Trump: Cohen's cooperation with prosecutors 'almost ought to be illegal'
President Trump continues to fume over the betrayal by his former lawyer, Michael Cohen, with the president suggesting Cohen’s cooperation with prosecutors should be illegal.
“It’s called flipping, and it almost ought to be illegal,” Trump told “Fox & Friends” co-host Ainsley Earhardt in an interview that aired Wednesday. “They make up things, and now they go from 10 years [in jail] to they’re a national hero. They have a statue erected in their honor. It’s not a fair thing, but that’s why he did it.”
Cohen pleaded guilty to eight charges, including violating campaign-finance laws by making hush-money payments to two women who claimed to have had affairs with Trump. Cohen acknowledged that the payments were meant to influence the 2016 election by keeping the allegations out of the news, and that they were made “in coordination with and at the direction of a candidate for federal office,” referring to then-candidate Trump.
“He makes a better deal when he uses me, like everybody else,” the president said. “This whole thing about flipping, they call it, I know all about flipping. For 30, 40 years I’ve been watching flippers. Everything’s wonderful and then they get 10 years in jail and they — they flip on whoever the next highest one is, or as high as you can go. It — it almost ought to be outlawed.”
A pardon for Manafort?
Trump would not say whether he is considering a pardon for his former campaign manager, Paul Manafort, who was found guilty Tuesday on eight counts of tax and bank fraud in a case brought against him by special counsel Robert Mueller.
“I have great respect for what he’s done in terms of what he’s going through,” Trump said of Manafort. “I would say what he did, some of the charges they threw against him, every consultant, every lobbyist in Washington probably does.”
The president also complained of the way federal agents carried out a search warrant on Manafort.
“They raid his home at like five in the morning,” Trump said. “I think on a weekend and his wife is in bed. And they go in with guns. This isn’t Al Capone.”
‘I always put justice now with quotes’
Trump renewed his criticism of Attorney General Jeff Sessions, who recused himself from Mueller’s investigation into the Trump campaign’s contacts with Russia shortly after he was appointed attorney general.
“Jeff Sessions recused himself, which he shouldn’t have done. Or he should have told me,” Trump said. “Even my enemies say that Jeff Sessions should have told you that he was going to recuse himself and then you wouldn’t have put him in. He took the job and then he said I’m going to recuse myself. I said, ‘What kind of a man is this?’”

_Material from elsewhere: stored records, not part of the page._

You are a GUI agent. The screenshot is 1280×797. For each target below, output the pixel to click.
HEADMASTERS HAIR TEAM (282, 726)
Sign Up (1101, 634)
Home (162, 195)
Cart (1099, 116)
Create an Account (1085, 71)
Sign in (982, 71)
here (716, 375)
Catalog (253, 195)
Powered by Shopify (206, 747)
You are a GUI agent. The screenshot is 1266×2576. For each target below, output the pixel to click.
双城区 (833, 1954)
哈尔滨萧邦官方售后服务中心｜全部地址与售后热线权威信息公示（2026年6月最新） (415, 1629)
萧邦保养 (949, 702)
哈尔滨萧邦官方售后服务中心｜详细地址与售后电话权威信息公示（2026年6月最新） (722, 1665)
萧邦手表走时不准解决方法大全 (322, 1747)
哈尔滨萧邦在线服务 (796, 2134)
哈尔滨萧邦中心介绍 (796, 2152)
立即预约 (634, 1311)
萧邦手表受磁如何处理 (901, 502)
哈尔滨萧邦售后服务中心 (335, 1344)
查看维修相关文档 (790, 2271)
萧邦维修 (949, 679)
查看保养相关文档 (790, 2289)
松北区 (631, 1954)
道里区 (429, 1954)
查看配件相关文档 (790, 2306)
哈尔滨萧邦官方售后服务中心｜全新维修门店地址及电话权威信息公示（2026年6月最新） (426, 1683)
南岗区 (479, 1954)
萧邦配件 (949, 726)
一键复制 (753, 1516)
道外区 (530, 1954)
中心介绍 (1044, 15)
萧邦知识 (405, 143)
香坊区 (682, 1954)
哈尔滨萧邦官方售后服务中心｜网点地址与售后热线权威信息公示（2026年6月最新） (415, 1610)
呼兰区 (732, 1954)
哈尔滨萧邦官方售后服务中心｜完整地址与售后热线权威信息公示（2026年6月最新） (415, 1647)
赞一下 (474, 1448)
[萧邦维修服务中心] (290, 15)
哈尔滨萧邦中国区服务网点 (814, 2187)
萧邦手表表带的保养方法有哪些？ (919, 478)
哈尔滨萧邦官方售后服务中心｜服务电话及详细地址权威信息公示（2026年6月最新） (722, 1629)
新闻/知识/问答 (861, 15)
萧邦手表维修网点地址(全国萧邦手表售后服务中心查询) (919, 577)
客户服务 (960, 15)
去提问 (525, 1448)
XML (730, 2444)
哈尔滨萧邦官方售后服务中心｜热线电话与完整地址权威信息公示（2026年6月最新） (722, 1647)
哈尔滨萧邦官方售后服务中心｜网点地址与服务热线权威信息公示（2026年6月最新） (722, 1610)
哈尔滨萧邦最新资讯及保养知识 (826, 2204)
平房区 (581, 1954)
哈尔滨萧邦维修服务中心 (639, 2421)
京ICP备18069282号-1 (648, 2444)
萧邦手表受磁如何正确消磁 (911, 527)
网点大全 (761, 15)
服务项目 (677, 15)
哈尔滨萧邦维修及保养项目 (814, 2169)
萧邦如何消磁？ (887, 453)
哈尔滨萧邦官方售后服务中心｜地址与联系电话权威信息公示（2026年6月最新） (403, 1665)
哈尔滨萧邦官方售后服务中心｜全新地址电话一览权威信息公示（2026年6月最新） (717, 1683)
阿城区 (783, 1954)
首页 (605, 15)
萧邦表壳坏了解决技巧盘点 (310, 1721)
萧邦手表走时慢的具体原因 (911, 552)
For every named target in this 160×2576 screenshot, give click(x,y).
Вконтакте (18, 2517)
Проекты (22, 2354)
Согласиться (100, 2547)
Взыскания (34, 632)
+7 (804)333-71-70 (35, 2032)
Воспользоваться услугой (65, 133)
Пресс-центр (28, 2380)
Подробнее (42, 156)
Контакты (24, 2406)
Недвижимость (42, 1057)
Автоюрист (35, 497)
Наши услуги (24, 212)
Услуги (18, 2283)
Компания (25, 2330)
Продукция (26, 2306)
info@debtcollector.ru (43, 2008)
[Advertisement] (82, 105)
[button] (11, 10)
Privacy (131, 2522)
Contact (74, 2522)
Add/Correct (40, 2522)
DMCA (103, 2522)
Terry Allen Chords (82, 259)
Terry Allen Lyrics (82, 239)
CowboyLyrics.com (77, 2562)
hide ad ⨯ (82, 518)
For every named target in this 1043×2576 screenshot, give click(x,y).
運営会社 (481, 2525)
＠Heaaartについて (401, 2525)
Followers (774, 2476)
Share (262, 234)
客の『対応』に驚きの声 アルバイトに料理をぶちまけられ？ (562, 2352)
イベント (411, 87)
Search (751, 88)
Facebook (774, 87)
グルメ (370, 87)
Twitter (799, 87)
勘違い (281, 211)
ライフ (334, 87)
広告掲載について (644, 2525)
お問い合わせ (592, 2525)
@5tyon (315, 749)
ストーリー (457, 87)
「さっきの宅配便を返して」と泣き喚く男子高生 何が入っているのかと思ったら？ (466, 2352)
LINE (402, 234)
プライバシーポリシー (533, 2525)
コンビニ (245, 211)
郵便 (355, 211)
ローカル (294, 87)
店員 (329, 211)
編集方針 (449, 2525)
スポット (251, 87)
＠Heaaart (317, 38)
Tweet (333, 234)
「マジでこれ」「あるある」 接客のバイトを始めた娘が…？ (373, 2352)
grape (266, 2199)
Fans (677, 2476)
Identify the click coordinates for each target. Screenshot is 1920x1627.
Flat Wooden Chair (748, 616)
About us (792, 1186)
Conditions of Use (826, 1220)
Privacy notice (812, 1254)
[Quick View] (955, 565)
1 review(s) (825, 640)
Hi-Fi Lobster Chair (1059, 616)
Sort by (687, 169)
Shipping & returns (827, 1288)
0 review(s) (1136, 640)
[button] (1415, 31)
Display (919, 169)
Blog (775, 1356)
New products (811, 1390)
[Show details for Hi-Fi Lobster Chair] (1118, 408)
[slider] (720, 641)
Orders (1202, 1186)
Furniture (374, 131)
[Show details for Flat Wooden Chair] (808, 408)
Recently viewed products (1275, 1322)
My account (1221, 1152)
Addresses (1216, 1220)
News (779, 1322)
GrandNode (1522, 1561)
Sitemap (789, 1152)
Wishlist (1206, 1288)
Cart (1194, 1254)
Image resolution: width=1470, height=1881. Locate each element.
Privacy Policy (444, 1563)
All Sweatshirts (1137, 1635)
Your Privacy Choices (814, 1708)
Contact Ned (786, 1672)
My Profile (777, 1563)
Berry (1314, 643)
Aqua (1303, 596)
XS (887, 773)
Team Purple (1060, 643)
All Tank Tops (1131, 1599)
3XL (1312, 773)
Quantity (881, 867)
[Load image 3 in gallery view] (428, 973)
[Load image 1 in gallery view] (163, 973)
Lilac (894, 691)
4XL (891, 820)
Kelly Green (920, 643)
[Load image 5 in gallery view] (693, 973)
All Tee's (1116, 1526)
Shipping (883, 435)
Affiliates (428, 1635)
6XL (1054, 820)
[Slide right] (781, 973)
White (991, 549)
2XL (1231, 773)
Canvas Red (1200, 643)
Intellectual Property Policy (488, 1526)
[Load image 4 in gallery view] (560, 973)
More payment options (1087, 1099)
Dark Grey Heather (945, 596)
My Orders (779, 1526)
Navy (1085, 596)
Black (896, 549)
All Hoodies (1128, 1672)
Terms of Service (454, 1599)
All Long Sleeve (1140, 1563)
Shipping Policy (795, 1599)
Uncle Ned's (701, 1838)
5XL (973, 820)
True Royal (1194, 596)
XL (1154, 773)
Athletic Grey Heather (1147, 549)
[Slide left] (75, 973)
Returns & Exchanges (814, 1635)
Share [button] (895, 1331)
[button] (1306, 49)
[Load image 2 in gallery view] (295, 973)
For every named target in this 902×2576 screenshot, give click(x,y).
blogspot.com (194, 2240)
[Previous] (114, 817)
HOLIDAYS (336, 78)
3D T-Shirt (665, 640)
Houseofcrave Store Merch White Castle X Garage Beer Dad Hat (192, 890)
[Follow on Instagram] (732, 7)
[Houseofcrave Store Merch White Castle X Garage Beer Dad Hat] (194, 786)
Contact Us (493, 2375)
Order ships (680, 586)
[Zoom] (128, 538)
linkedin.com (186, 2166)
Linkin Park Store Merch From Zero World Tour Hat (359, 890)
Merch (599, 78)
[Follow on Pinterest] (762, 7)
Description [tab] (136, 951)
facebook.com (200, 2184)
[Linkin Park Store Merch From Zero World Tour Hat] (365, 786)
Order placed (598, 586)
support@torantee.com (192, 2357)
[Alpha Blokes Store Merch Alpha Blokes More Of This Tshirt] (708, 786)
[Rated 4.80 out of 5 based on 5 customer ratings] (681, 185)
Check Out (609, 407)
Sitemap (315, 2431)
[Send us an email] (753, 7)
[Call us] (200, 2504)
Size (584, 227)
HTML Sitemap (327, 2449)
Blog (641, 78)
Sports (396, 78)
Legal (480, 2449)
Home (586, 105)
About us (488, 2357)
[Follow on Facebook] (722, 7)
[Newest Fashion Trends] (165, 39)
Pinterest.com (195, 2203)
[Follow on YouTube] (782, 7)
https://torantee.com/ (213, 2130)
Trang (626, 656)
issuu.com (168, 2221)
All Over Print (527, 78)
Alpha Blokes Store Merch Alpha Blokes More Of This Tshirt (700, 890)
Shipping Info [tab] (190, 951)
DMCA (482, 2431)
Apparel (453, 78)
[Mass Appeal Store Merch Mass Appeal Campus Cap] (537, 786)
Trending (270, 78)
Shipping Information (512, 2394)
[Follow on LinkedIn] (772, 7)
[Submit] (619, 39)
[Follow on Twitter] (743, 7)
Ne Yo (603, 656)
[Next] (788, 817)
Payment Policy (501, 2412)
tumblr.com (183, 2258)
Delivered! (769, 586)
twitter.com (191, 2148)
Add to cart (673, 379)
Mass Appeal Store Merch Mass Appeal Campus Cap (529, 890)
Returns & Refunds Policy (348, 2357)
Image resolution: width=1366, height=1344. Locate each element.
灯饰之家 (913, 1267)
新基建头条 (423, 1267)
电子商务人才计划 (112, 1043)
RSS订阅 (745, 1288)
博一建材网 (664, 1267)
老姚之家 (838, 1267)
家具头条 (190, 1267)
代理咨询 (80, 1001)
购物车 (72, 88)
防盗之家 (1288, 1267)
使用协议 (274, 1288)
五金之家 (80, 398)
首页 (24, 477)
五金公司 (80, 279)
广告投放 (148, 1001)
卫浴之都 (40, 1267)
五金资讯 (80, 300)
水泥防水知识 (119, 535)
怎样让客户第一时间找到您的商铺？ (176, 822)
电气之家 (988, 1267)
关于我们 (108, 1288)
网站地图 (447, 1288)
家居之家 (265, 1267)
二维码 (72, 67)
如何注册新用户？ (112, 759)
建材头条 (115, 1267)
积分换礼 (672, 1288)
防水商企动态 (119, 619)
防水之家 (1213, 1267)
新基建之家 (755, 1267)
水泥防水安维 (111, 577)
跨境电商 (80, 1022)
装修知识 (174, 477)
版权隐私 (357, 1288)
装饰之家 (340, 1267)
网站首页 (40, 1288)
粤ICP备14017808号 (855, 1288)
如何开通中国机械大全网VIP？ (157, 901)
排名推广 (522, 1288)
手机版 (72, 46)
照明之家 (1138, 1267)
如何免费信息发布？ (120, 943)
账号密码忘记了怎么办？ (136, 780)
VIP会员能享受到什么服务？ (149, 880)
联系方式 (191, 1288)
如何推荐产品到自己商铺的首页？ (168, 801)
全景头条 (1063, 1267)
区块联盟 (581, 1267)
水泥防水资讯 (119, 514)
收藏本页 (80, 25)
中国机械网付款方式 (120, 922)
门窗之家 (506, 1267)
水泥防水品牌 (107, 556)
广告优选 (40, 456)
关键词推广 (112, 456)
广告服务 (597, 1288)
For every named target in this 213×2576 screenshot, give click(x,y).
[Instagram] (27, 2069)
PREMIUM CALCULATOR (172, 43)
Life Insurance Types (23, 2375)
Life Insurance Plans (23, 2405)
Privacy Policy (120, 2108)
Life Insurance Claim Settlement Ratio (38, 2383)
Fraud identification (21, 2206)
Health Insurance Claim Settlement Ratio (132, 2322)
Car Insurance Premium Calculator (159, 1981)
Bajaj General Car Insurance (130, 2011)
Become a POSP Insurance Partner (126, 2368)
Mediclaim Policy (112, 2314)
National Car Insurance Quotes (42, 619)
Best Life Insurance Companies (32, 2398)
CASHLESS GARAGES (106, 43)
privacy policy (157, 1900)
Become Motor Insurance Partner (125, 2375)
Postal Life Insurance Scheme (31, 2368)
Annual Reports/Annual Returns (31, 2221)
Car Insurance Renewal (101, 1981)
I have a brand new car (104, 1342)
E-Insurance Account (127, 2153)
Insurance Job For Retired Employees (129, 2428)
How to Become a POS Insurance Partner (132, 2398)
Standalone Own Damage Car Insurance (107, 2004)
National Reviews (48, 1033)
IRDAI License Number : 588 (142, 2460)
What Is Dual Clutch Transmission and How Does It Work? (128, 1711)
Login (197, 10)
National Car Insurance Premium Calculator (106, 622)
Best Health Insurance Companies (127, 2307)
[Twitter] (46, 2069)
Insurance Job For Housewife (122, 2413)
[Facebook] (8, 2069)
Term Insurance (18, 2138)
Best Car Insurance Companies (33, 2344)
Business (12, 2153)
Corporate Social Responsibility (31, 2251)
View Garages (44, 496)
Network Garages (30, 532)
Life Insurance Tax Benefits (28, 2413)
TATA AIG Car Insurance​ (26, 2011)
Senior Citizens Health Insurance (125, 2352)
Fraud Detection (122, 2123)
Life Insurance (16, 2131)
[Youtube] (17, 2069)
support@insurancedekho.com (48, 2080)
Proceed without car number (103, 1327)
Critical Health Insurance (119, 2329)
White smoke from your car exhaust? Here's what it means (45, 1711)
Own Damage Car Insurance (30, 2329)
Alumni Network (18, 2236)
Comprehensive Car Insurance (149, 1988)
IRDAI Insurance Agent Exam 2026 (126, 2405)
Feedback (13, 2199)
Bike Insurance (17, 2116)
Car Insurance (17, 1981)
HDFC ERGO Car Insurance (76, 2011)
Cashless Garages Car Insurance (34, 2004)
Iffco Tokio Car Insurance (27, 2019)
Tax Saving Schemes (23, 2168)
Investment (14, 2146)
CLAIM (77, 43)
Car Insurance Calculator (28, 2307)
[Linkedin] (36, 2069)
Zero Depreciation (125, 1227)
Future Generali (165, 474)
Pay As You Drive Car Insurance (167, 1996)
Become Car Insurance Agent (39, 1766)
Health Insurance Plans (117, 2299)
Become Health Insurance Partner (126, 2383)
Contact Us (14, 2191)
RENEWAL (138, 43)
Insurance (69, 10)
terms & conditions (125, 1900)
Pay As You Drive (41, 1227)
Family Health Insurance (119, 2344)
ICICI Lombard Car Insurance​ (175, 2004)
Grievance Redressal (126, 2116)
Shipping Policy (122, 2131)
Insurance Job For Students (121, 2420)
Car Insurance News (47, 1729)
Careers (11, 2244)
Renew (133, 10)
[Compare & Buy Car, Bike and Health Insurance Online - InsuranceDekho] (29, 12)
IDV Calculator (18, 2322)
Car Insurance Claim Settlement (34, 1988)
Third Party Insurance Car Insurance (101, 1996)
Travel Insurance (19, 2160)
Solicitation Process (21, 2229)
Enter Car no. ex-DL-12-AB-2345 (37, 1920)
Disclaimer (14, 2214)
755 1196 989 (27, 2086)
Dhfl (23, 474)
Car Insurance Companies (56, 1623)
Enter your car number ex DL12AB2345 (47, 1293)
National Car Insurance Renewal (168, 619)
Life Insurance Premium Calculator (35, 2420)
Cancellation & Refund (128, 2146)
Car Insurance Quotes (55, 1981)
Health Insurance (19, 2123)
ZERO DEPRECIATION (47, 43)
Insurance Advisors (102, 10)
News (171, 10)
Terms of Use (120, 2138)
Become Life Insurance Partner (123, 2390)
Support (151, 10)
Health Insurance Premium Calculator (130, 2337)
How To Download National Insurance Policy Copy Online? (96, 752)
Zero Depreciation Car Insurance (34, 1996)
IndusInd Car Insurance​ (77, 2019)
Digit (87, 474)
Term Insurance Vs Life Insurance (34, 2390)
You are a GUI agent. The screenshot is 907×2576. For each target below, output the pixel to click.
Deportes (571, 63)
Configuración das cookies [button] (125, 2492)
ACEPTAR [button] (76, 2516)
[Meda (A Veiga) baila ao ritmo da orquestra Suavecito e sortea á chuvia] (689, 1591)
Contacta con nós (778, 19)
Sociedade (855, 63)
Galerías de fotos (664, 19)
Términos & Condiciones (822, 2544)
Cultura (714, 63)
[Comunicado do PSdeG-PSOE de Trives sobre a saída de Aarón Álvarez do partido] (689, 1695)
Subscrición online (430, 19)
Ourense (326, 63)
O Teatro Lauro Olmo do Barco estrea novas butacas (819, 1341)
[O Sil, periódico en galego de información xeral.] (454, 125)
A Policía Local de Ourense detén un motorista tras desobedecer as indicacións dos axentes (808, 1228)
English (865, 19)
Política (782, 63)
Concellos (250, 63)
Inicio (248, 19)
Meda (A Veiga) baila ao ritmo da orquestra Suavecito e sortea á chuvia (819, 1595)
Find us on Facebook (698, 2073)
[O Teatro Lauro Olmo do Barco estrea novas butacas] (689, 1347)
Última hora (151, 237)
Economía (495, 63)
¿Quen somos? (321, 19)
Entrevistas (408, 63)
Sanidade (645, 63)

Trump said the “only reason” gave Sessions the nation’s top law enforcement officer post was because he worked on the president’s campaign and was the first sitting senator to endorse him.
“You know the only reason I gave him the job,” Trump said. “Because I felt loyalty. He was an original supporter.”
Trump said he wants to stay “uninvolved” with Mueller’s probe, but that he may act because of what he sees as bias at the Justice Department against him.
“Everybody see’s what going on in the Justice Department,” Trump said. “I always put justice now with quotes. It’s a very, very sad day.”
‘Later on I knew’
In a portion of the “Fox & Friends” interview that aired Wednesday afternoon, Trump said he knew “later on” about Cohen’s payments to women alleging they had affairs with him. He didn’t specify when he found out, but as recently as April he claimed to a reporter aboard Air Force One that he knew nothing about them.
“You’ll have to ask Michael Cohen,” he said at the time.
The president also insisted the payments to his alleged paramours did not constitute a campaign finance violation because “they didn’t come out of the campaign, they came from me.”
“In fact, my first question when I heard about it was did they come out of the campaign because that could be a little dicey,” Trump said. “But they weren’t — that’s not a — it’s not even a campaign violation.”
Trump’s rationale is disputed by most legal experts and the president’s own Justice Department, which brought the charges against Cohen.
Impeachment talk
That Trump has been implicated in a federal crime has a few Democrats calling for the president’s impeachment regardless of the conclusions of Mueller’s ongoing Russia probe.
Trump said his outstanding record in office should make him immune to impeachment.
“I don’t know how you can impeach somebody who’s done a great job,” he said. “I tell you what, if I ever got impeached, I think the market would crash, I think everybody would be very poor, because without this thinking, you would see, you would see numbers that you wouldn’t believe in reverse.” Wall Street experts told Yahoo Finance that they aren’t convinced an impeachment would derail markets.
When asked to grade his presidency, Trump didn’t hesitate.
“I would honestly give myself an A+,” he said.